In this section, you will learn about scaling out the architecture from the lab so you may use it to run large HPC applications in your own environment.
Select an instance type appropriate for your HPC workload with support for Elastic Fabric Adapter.

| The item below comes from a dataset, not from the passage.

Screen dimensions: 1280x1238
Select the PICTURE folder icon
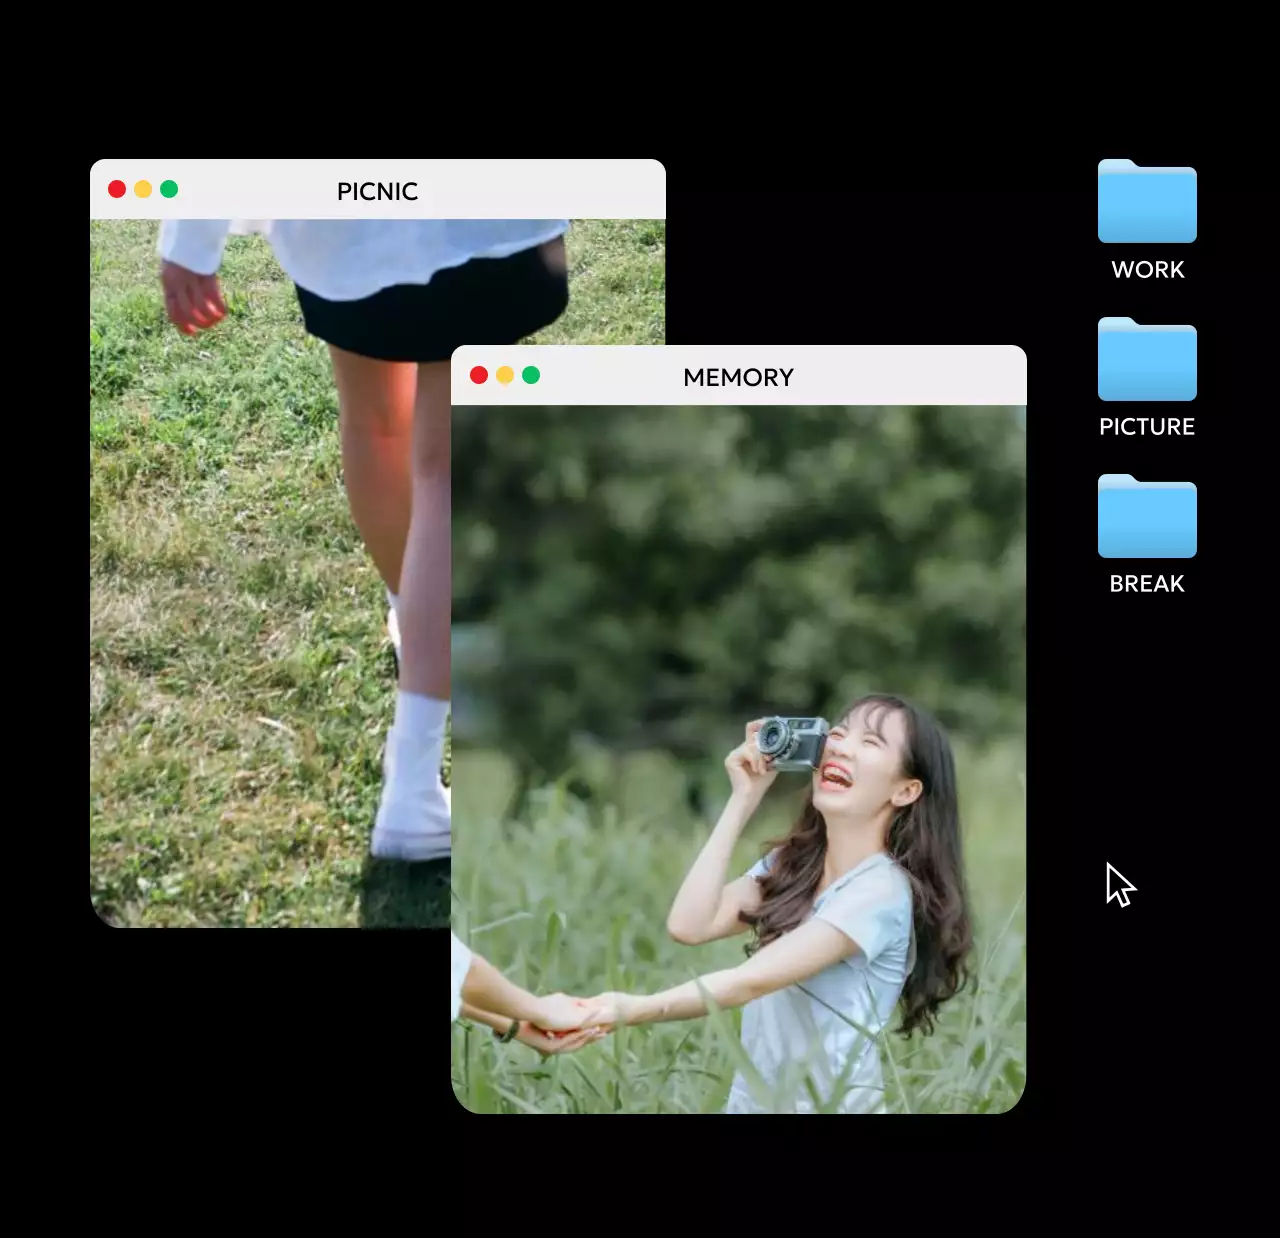coord(1147,360)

Create a cluster manifest similar to the example below:
cat > ./eks-hpc.yaml << EOF
apiVersion: eksctl.io/v1alpha5
kind: ClusterConfig
metadata:
name: ${EKS_CLUSTER_NAME}
version: "1.21"
region: ${AWS_REGION}
availabilityZones:
- ${AWS_REGION}a
- ${AWS_REGION}b
iam:
withOIDC: true
managedNodeGroups:
- name: hpc
instanceType: hpc6a.48xlarge
instancePrefix: hpc
privateNetworking: true
availabilityZones: ["${AWS_REGION}b"]
efaEnabled: true
minSize: 0
desiredCapacity: 2
maxSize: 10
volumeSize: 30
iam:
withAddonPolicies:
autoScaler: true
ebs: true
fsx: true
EOF
Then in your own account, create the cluster:
eksctl create cluster -f ./eks-hpc.yaml
Once the cluster is created and you can validate it, following the instructions in step c. Validate EKS Cluster, execute the next three steps without change including f. Deploy MPI operator.
In this section, you will run the OSU bi-directional bandwidth test to compare network bandwidth without and with Elastic Fabric Adapter (EFA).
Configure environment variable IMAGE_URI
with URI of container image built in Lab III.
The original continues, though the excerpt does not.